— Work required —
Copy exactly the lines from the one containing "Click the pink shopping bag percent icon" through the last line of the records below, including both, and leave out any pictures.
####################
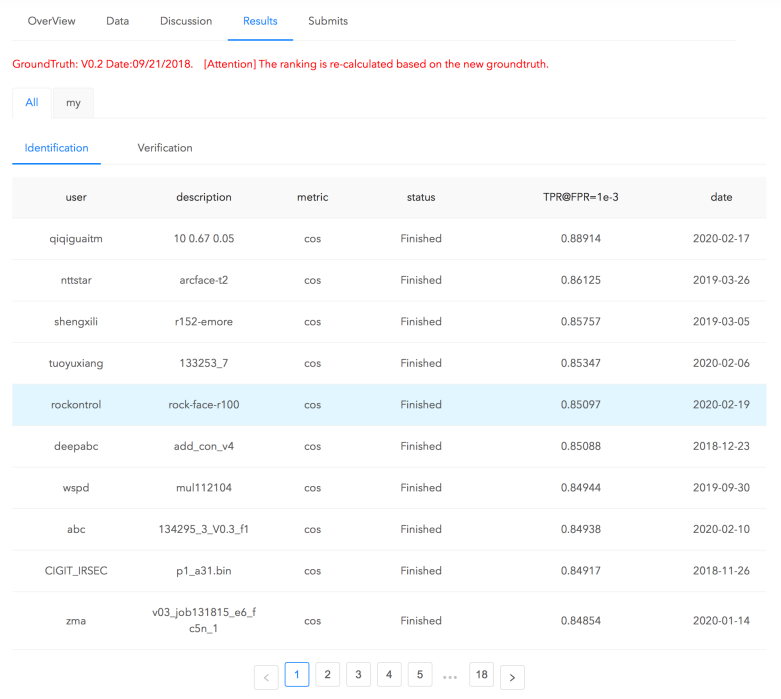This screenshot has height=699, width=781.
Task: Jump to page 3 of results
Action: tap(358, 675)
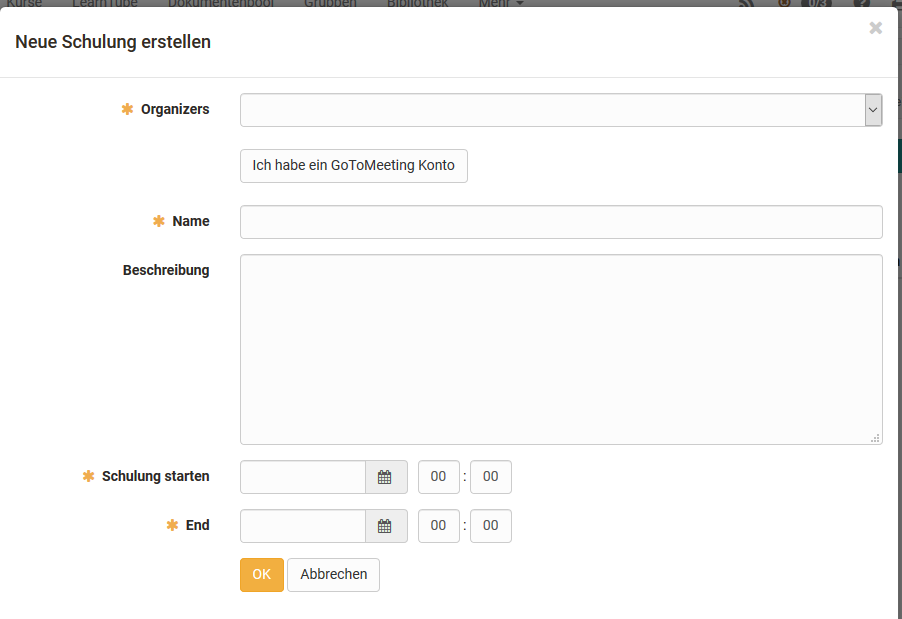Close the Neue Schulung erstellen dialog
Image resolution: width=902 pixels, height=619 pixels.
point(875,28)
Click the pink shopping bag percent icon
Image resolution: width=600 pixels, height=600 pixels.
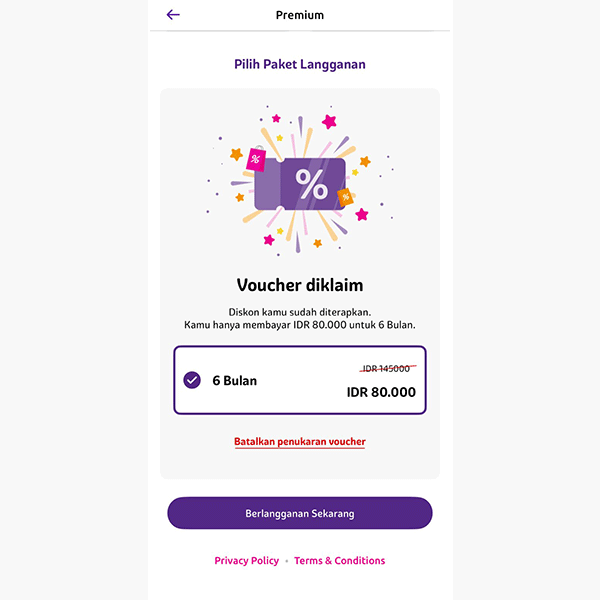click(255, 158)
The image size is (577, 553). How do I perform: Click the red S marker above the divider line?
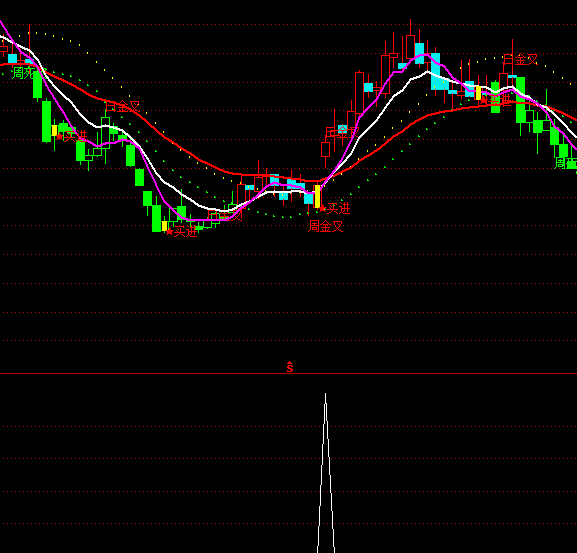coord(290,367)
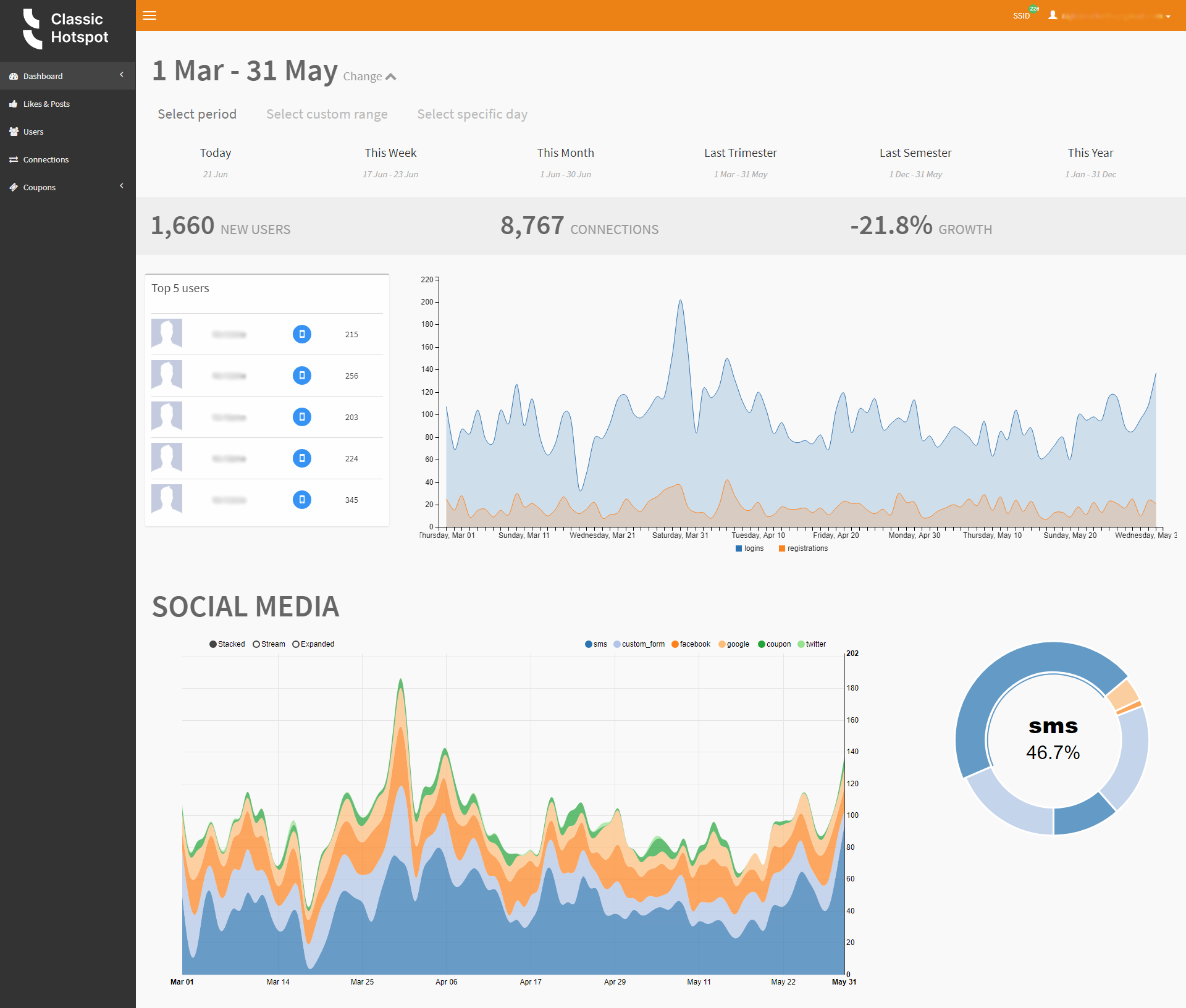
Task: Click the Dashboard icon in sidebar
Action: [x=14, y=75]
####################
— Finished exercise —
Click the pink shopping bag percent icon
Image resolution: width=600 pixels, height=600 pixels.
click(255, 158)
The image size is (577, 553). How do I perform: Click the red S marker above the divider line?
coord(290,367)
Task: Click the Dashboard icon in sidebar
Action: [x=14, y=75]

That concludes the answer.